Ha sido simple casualidad, y desgraciada, que hayan aumentado los debates entre gentes enemigas y gentes defensoras de la ciencia. El inmediato y temible problema de la pandemia, y sus posibles orígenes, y sus posibles paliativos, y por fin las vacunas, han traído a la discusión pública a cientos y cientos de opinadores. No habría que prestar atención a los ignorantes, que se han pronunciado con estruendo y potencia, y se les ha dado tribuna, quién sabe por qué, más allá de cualquier proporción razonable. Pero hay que combatirlos, porque cada una de sus intervenciones públicas ha causado, al mismo tiempo que quizá risas entre los informados, nuevos adeptos a sus patrañas, y con cada uno más daño a personas y a la sociedad. Aunque en algunos momentos de este año y medio pasado ha sido en ocasiones más preocupante la actitud pública de algunos informados, incluso con importantes cargos y empleos en el mundo de la sanidad, que han dado la impresión de ser tenebrosos sádicos destructivos, siguiendo los dictados que desde siempre han seguido los arrogantes con oficio, que se han servido de este para asentar su superioridad sobre los demás. Se podría hacer relación de la cantidad de entrevistas y comunicaciones publicadas que, tras cada pequeño avance y tras cada pequeña esperanza, proclamaban la precaución de no caer ni en la alegría, ni en la algo más atenuada tranquilidad, ni siquiera en un momento de serenidad, porque algo peor podría estar esperándonos a continuación si no se cumplía esto o aquello, si no teníamos cuidado de no hacer no sé qué cosa o de hacer no sé qué otra (porque se trataba siempre de conjeturas de algo que no era factual, sino supuesto o probable o simplemente imaginado por el experto). La tendencia a amedrentar, a asustar, a impedir la alegría de la gente ante un pequeño rayo de esperanza que aparecía en un medicamento, en una estadística que mejoraba, ha consolidado la imagen pública  de muchos expertos como la de unos agonías algo abusones, ajenos a la responsabilidad que caía sobre ellos, queriéndolo o no, de coautores del estado médico pero también emocional de los espectadores.

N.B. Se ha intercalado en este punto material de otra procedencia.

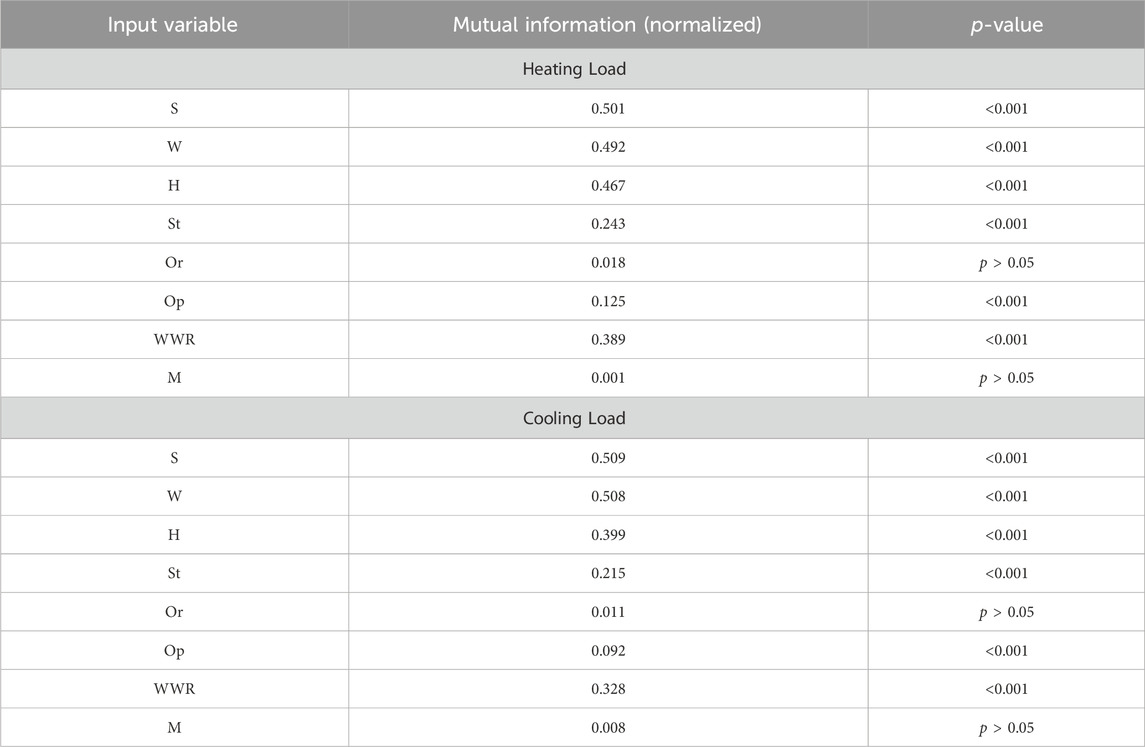The width and height of the screenshot is (1145, 747).
Task: Click the 0.328 cooling WWR value
Action: pyautogui.click(x=608, y=689)
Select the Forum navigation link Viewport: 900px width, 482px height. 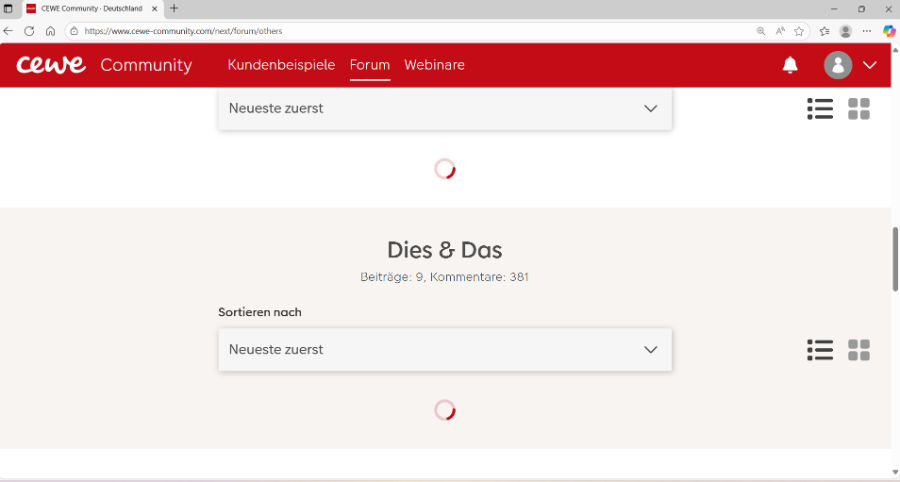point(369,65)
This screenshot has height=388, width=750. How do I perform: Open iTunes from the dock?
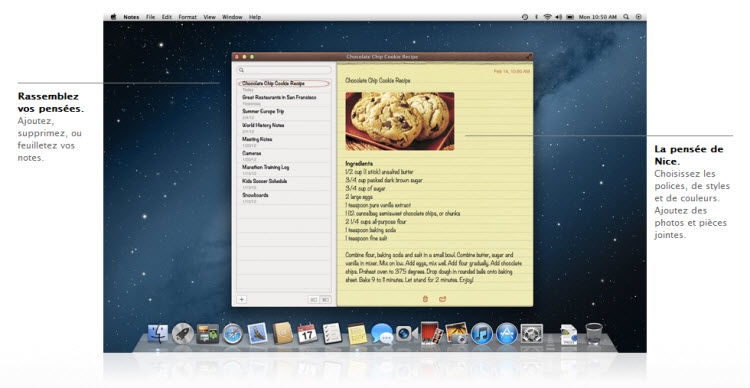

Y eso ha creado una especie de subsección de los anti-anticiencia, es decir, de los pro-ciencia, que en realidad casi ha caído en la anticiencia de puro supersticiosa; algo parecido a esos chistes de gente que no es supersticiosa porque ser supersticioso trae mala suerte. A base de incorporar el papel permanente de anti-anticiencia, muchas personas han rechazado como anticiencia cualquier atisbo de optimismo, y a menudo de simple lectura correctamente positiva de la situación, como si esta lectura sólo fuera posible desde la frivolidad y el irracionalismo. El cejijuntismo, del que en filosofía sabemos hasta hartarnos, y no digamos en filosofía política y en filosofía de la ciencia, ha encontrado un nuevo terreno para jugar. Vamos a intentar recuperarlo.